Pakistan is amongst the 10 countries in the world that are most affected by diabetes and six of these countries are Asian. Pakistani youth were vulnerable to diabetes as due to unhealthy life style followed by them more and more cases were being noticed.
The leading Cardiologist and Fellow American College of Cardiology, Professor Dr Naeem Tareen said, while talking to Business Recorder, here on Wednesday.
'Regular exercise, maintaining proper weight and healthy eating habits, not only help control the diabetes but also in its prevention', he said. To a question, Professor Tareen said that recent studies show that diabetes triples risk of heart failure for women. Diabetes also triples the likelihood that postmenopausal women with coronary heart disease will develop heart failure, he added.
Studies also indicate that women get heart failure to the same extent as men. Nevertheless, "not much was known about what predisposes women to heart failure, except that they seemed less likely to have a preceding heart attack than men," he added.
According to him, nine predictor of heart failure were diabetes, arterial fibrillation, heart attack, impaired kidney function, high blood pressure, current smoking, obesity, conduction disturbances and left-sided heart enlargement.
To a question, he said women who were also obese, the annual rate of heart failure was 8 percent. In diabetic women with kidney impairment, it was 13 percent. "Many of the risk factors we uncovered are, of course, the same ones seen in men," Professor Tareen said.
He further said that eating red meat also increases diabetes risk in older women. 'Over 194 million people now live with diabetes world-wide, and by 2025 more than 333 million will have the disease if steps are not taken on urgent basis to prevent it. Obesity, particularly abdominal obesity, is a major modifiable risk factor for type 2 diabetes, which accounts for over 90 percent of all diabetes' he pointed out.
To a query, he said the cost of medical care and lost productivity due to diabetes was an estimated $132 billion a year, double the cost of caring for people who don't had the disease. Diabetes was already placing a heavy burden on healthcare resources and the number of people at risk had huge implications for healthcare budgets, he added. Quality of life for patients and their families could be improved and expenses could be reduced if people had better access to preventive care, were diagnosed earlier and had more intensive care for diabetes and its complications, he said.
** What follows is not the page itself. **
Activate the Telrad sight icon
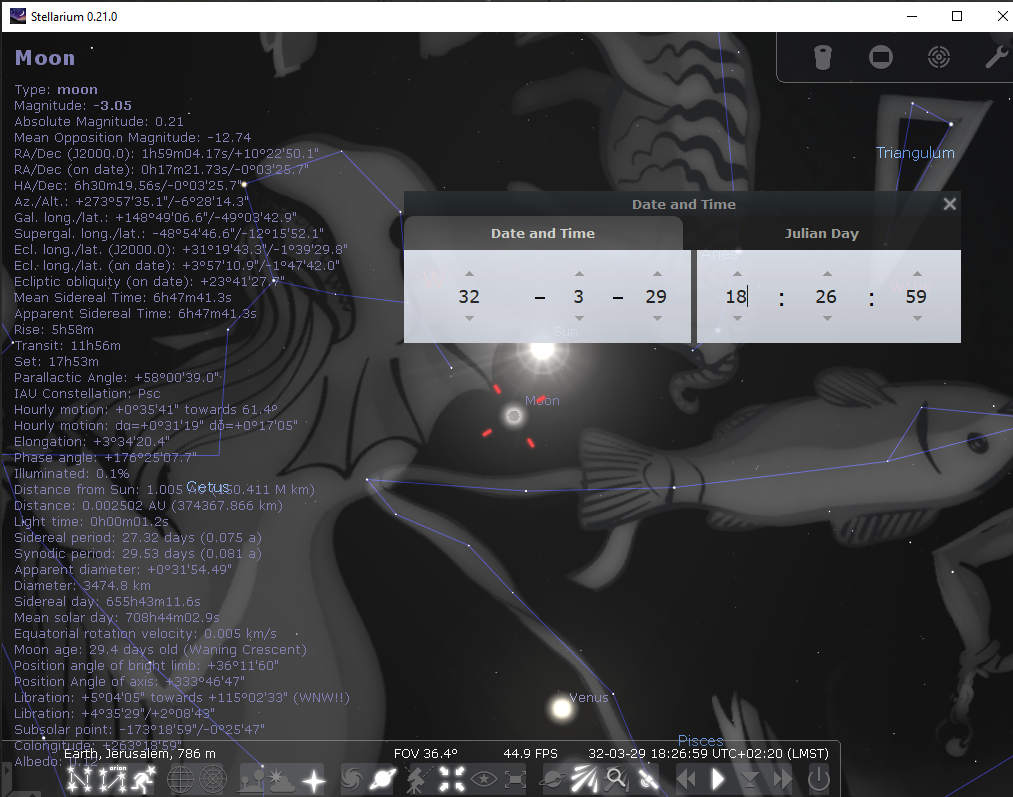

According to Professor Tareen, diabetes was a major threat to global public health that was rapidly getting worse and the biggest impact was on adults of working age in developing countries. In most developing countries, at least one in ten deaths in adults, aged 35 to 64 was attributable to diabetes, and in some the figure was as high as one in five.
He maintained that obesity was not only a major risk factor for type 2 diabetes but also for other non-communicable diseases such as cardiovascular disease (heart attack and stroke).